- _WHAT YOU ARE ASKED TO DO_
Copy the entries below exactly. Images do not belong in the copy.
= Beginning of Section =
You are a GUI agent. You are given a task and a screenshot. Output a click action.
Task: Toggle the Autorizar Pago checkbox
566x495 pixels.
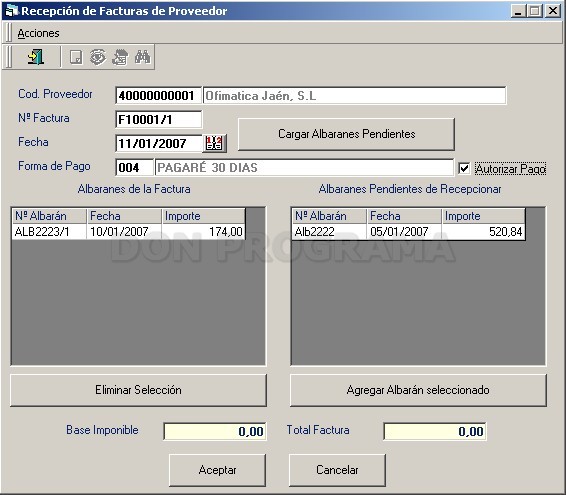coord(464,168)
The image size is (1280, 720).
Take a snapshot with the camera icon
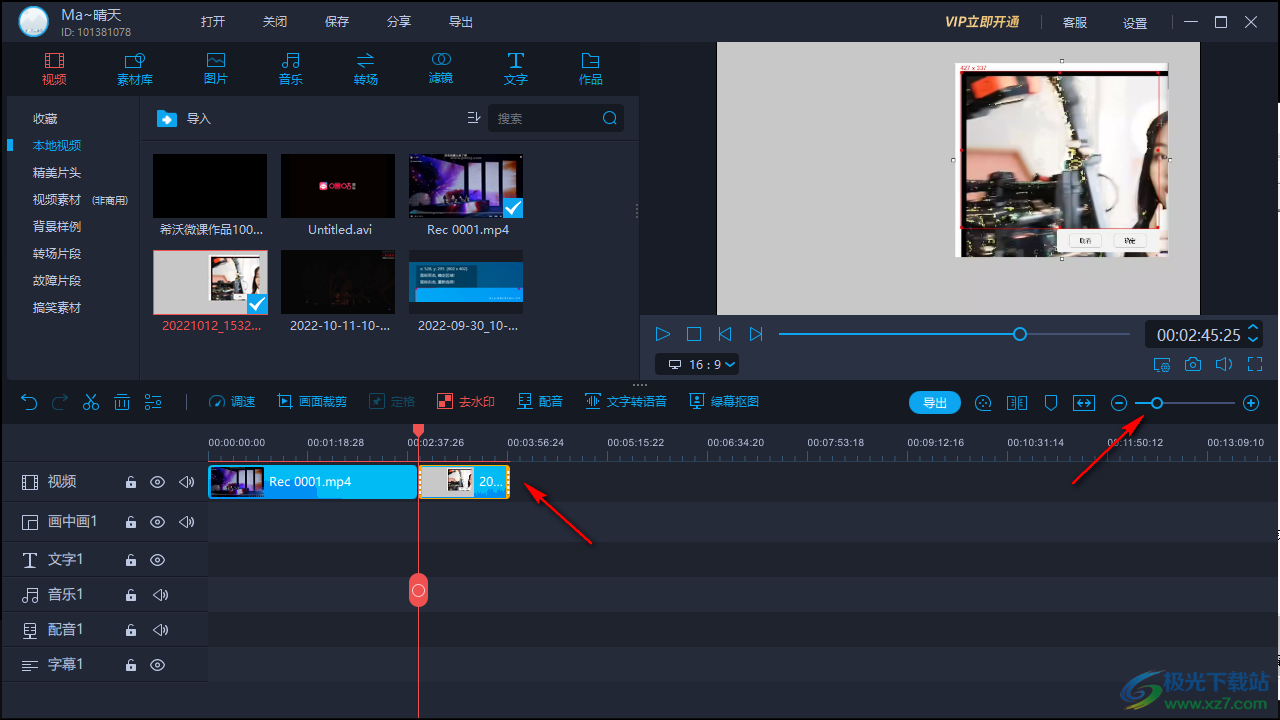point(1193,365)
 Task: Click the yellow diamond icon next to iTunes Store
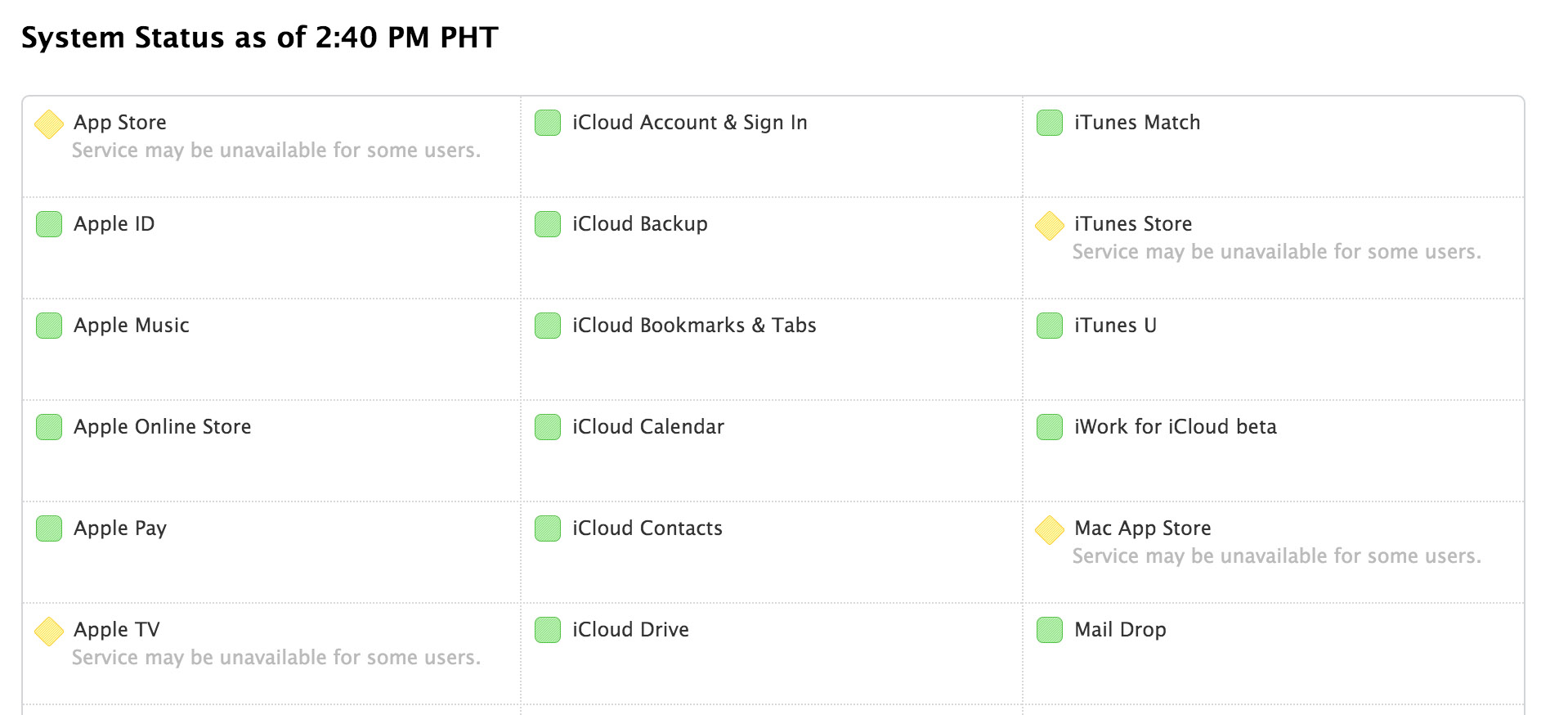(1049, 225)
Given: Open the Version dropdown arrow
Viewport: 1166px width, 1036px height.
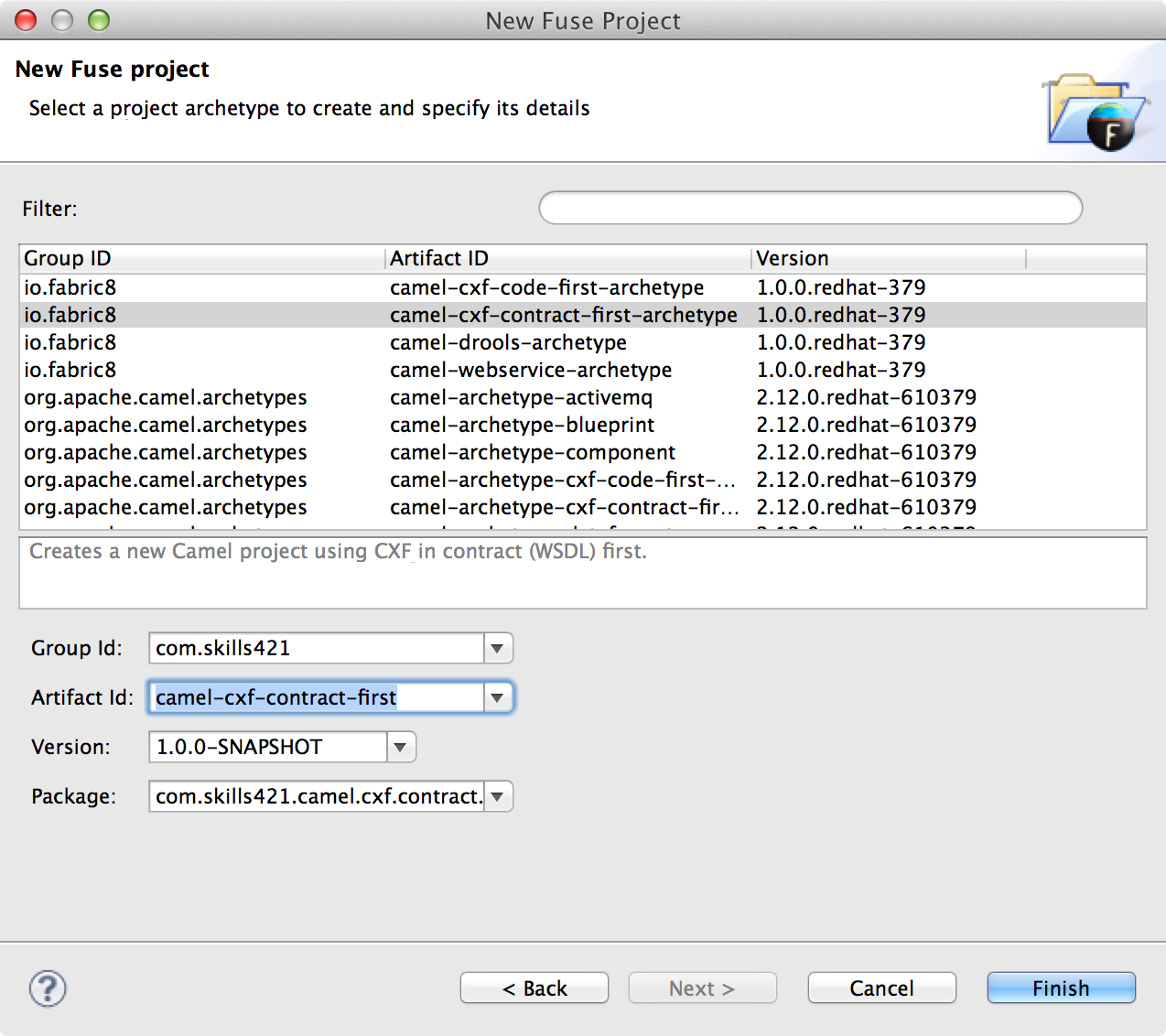Looking at the screenshot, I should [400, 748].
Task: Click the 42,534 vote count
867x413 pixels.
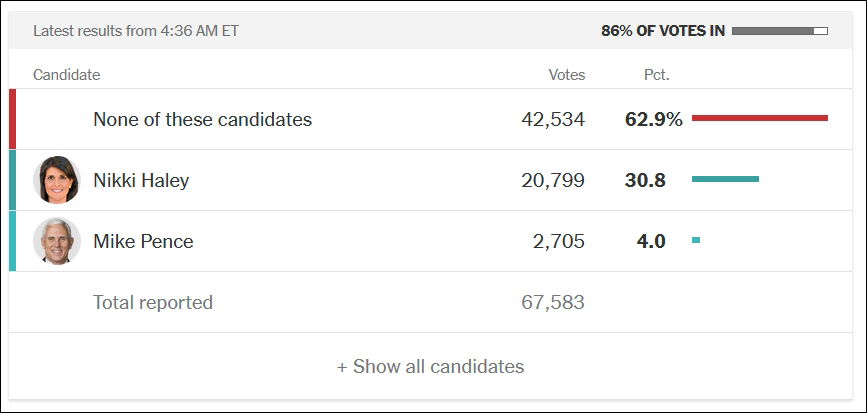Action: (553, 119)
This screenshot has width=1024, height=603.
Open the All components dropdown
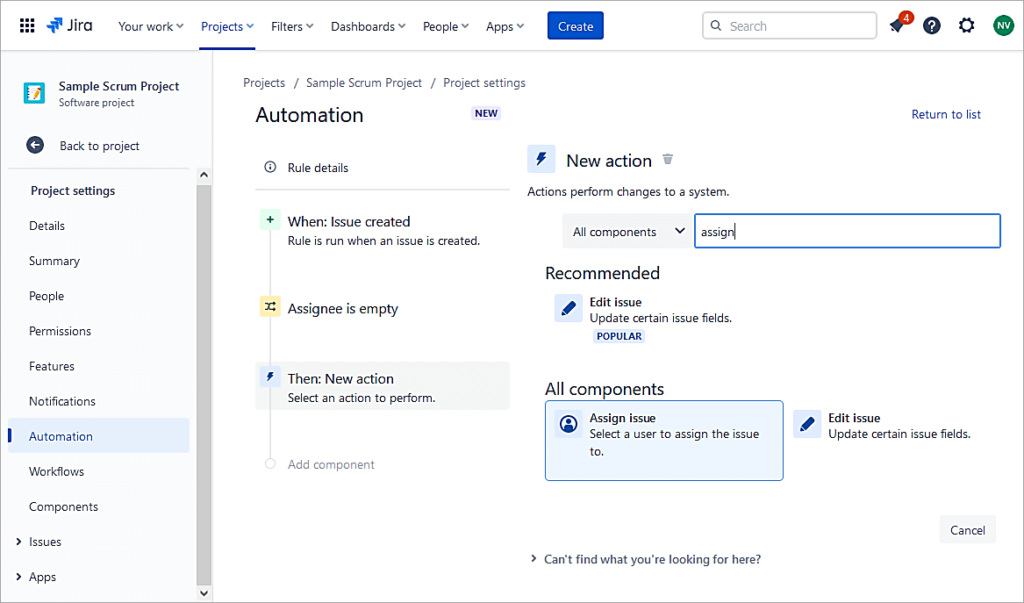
= End of Section =
- _ANSWER TO THIS PROBLEM_
You are a GUI agent. You are given a task and a screenshot. Output a click action.
Task: Toggle the Autorizar Pago checkbox
566x495 pixels.
coord(464,168)
The image size is (1280, 720).
Take a snapshot with the camera icon
point(1193,365)
 Task: Click the yellow diamond icon next to iTunes Store
(1049, 225)
Given: Open the Version dropdown arrow
Viewport: 1166px width, 1036px height.
Looking at the screenshot, I should [400, 748].
Task: Click the 42,534 vote count
867x413 pixels.
Action: (553, 119)
This screenshot has width=1024, height=603.
Open the All components dropdown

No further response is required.